March 25, 2017

Questions to ask your wedding photographer – and what the answers really mean!

Let’s be honest. Most of these “100 questions to ask your wedding photographer” lists that are put out by the wedding blogs, magazines, vendors and just about everybody else in the wedding industry are crap.

At best, they are a starting point. At worst, they give you idiotic questions to ask and hardly ever tell you what the answers truly mean. So I’m going to do things a little differently. This blog post will try to list all the questions you really should ask a wedding photographer and what the answers actually mean so you can understand them. Some of these questions may be important to you and others may not. And that’s cool. Ready? Grab a coffee because here we go:

What kind of lighting do you use?
If your wedding photographer says “2 Nikon SB-910 AF Speedlights triggered by Pocket Wizards” (this is the actual name) or ”3 Yongnuo YN685 Wireless TTL Speedlites”, would you know what it meant? Probably not but that’s ok! You want to find out how experienced your wedding photographer is. This question is less about the actual equipment used but aims at finding out how good your photographer actually is: a great wedding photographer should be flexible in every situation – lighting or otherwise. Light is light, whether it’s natural or flash. If your family photos and/or ceremony have to be moved to a dark indoor location because it just started pouring down, you need to be 100% sure that your wedding photographer can handle this (you also want to make sure that your wedding photographer always stores a plethora of umbrellas in the trunk of her car. Year Round.) 🙂

Plenty of Vermont wedding photographers call themselves “natural light photographers”. There’s nothing wrong with that if you’re a let’s say family photographer who can schedule or cancel sessions when the weather doesn’t comply, but it’s really just a way of masking the fact that they have zero.clue.how.to.use.flash.

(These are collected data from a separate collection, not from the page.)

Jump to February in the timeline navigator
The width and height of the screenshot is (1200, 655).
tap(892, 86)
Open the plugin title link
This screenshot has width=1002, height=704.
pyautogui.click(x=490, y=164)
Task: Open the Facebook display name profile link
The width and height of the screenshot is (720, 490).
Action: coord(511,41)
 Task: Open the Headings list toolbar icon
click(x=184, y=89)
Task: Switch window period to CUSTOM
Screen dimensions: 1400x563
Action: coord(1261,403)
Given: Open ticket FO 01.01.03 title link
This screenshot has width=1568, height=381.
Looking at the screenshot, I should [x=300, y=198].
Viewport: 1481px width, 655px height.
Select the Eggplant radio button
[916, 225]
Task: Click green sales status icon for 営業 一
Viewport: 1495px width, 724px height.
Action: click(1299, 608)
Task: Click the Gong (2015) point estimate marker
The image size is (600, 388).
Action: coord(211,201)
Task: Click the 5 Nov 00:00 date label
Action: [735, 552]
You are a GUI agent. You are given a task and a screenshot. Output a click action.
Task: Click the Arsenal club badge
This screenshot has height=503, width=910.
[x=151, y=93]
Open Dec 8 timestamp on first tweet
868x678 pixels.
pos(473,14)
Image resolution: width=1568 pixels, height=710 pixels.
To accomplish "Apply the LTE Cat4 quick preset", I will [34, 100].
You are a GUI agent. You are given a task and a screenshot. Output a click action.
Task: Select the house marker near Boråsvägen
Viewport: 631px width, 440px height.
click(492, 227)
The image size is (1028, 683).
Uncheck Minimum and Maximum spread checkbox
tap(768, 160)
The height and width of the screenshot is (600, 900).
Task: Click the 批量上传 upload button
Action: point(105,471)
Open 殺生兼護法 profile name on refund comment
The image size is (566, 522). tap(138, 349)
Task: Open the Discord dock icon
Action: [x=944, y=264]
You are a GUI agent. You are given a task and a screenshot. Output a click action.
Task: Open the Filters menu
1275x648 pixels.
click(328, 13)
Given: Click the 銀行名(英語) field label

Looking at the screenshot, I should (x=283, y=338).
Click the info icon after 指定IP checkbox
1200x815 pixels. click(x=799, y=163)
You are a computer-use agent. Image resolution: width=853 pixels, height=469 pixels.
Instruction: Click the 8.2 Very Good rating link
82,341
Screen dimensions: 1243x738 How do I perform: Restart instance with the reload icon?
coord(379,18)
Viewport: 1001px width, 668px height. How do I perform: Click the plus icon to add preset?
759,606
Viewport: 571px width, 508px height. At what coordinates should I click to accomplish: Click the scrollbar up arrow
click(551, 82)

If your photographer uses one little pop up flash , doesn’t know how to bounce a flash, or worse, tells you “that they don’t like flash because it looks unnatural”, RUN, not walk the other direction. While we’d all love to photograph outdoor weddings on an overcast day; sometimes that just doesn’t happen. Sometimes, you find yourself in the middle of a field with the sun behind the couple for the duration of the ceremony. Without flash, you have two options:
– two dark silhouettes against a perfectly exposed background
– two perfectly exposed people in front of a washout out, almost white background.
If you use flash, you get this – a perfectly exposed couple in front of a perfectly exposed background:

an outdoor summer wedding ceremony in the heart of Vermont's NEK

Additionally, if your wedding photographer knows how to use multiple, off-camera flashes properly, you’ll definitely get more creative wedding reception photos and super cool “after dark” shots.

What type of camera do you use and do you have backup equipment?
If this answer to this is “Canon Rebel”, RUN the other way. This one is a bit of a joke among professional wedding photographers as most amateur wedding photographers use exactly that camera: A Canon Rebel with the kit lens it came with. Again, the question aims at finding out how professional your wedding photographer is.

A good wedding photographer will have two full frame camera bodies (Think Nikon D4, D4s or D5 or Canon’s Mark III or IV) and a couple of backup bodies as well as a variety of lenses and flashes. Our main cameras will have two memory cards, meaning whenever they take a photo, this photo will be recorded on two memory cards at the same time. If one of those cards fails, the moment will still be captured on the other card. This is one of the cases where less is not more. Equipment can and will fail so redundancy is key and more is … well, more.

Can I see a couple of full weddings from last (this) year?
This is a must ask question! I host all of my couples’ weddings online and am always happy to share these galleries. No professional wedding photographer should ever be hesitant to share at least one full wedding gallery with you – how else do you know what to expect? You can also ask to see weddings at the same or similar venue (farm wedding, resort wedding) or a similar wedding style (small elopement, DIY wedding at a private residence).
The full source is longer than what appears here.